Dois séculos depois, Lacan: “Há o um”. E ainda: “O Ding, a coisa, é o elemento que na origem é isolado pelo sujeito, na sua experiência do próximo, do íntimo, como sendo de sua natureza estrangeiro”.2

Por aí, a via do Real, que nos faz questão: o que é isso de tão íntima extimidade? Da extimidade, da exterioridade íntima, decorre a não-reciprocidade em psicanálise. A não-reciprocidade não deve ser entendida imaginariamente, como estupidez, distância, empáfia ou grossura. A não reciprocidade é um fato de estrutura. Para evidenciá-la, Lacan não se vale da dialética, mas da lógica: “ é aí que o real se distingue. O real só poderia se inscrever por um impasse da formalização. Aí é que eu acreditei poder desenhar seu modelo através da formalização, matemática, no que ela é a elaboração mais avançada que nos tem sido dado produzir da significância”.3

A direção de uma análise na via do real verifica “a afinidade do a com seu envelope sendo uma das articulações maiores que foram adiantadas pela psicanálise. É para nós o ponto de suspeição que ela introduz essencialmente”.4

Se neste percurso já sustentamos que o caminho analítico vai da providência à não providência, da reciprocidade à não-reciprocidade, acrescentaríamos do possível ao impossível.
Nem tudo numa análise é possível. A cura dos problemas não, por sua vez, é problemática. À diferença das modalidades problemáticas tempos as modalidades apodíticas. Isso quer dizer: as da ordem do necessário e do impossível.
O analista é aquele “que ao colocar o objeto a no lugar do semblante, está na posição mais conveniente para fazer o que é justo fazer, a saber, interrogar como do saber o que há de verdade”.5
Por essa via, a via do Real, impossível de se escrever, que não cessa de não se escrever, chega-se a uma fórmula apodítica de Lacan, expressão da modalidade do impossível: não há relação sexual.

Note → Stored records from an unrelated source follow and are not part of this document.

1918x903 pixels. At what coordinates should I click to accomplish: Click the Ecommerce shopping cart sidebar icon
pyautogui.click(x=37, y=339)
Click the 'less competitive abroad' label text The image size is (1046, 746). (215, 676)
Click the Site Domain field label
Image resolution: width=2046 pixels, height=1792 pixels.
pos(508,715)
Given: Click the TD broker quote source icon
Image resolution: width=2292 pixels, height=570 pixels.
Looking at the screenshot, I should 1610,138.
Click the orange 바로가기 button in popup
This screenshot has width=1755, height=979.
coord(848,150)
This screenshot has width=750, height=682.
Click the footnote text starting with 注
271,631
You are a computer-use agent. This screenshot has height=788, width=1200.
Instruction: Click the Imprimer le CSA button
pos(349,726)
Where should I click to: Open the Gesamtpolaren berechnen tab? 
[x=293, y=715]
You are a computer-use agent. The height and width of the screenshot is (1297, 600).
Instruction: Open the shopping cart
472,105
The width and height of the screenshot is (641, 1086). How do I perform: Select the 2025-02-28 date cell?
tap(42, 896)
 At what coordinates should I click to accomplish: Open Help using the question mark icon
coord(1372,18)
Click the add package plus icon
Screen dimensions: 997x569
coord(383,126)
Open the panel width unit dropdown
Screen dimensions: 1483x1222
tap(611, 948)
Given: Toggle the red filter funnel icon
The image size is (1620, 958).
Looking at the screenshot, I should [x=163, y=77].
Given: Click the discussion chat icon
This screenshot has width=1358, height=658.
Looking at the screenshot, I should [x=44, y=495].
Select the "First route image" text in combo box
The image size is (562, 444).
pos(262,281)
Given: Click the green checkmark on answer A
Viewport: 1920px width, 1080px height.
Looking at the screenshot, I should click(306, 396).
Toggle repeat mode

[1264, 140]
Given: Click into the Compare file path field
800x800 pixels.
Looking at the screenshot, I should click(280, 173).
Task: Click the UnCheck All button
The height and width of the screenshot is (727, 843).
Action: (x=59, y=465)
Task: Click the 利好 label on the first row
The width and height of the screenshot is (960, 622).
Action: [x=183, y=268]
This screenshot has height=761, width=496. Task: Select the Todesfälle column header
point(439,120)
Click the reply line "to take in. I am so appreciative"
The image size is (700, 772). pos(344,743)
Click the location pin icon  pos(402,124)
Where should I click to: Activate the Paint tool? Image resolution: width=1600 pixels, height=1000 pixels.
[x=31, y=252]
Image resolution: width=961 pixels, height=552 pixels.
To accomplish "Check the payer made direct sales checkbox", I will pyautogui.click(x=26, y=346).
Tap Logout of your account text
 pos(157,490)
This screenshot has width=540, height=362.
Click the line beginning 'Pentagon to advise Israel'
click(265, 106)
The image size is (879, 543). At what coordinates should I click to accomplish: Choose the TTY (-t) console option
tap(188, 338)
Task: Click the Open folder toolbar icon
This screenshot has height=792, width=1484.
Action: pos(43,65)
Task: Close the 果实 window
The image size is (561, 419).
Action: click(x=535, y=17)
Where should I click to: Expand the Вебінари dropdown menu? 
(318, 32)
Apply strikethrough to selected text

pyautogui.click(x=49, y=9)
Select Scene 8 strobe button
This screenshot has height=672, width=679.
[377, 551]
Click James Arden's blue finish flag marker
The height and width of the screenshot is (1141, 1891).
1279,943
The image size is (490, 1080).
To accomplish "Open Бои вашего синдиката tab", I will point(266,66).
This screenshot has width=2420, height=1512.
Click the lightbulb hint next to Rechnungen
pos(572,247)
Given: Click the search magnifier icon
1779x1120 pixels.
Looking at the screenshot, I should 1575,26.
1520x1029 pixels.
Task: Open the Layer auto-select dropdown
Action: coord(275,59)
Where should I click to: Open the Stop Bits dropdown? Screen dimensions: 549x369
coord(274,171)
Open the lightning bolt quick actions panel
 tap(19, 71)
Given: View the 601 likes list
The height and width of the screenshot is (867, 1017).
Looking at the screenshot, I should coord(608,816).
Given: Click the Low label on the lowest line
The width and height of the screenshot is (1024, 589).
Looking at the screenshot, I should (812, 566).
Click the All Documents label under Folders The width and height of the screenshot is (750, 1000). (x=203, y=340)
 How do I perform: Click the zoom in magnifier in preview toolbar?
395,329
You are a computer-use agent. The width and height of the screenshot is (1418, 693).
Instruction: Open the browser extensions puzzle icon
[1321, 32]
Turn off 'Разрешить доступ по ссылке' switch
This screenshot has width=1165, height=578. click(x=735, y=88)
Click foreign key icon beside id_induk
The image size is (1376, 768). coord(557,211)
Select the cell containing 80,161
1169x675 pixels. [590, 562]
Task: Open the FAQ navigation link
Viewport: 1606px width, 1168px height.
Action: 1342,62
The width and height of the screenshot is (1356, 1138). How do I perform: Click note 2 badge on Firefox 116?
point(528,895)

Assim, conclui-se que o máximo de formalização fracassa, que na completude, Gödel vai mostrar a incompletude. Que o tempo do um não é o amanhã. Que o dia é hoje; é o deixar cair, é a mudança do procurar para o se achar, num reencontro sempre em aberto, parente da sublimação, realizado, se insistirmos em reciprocidade, um a um.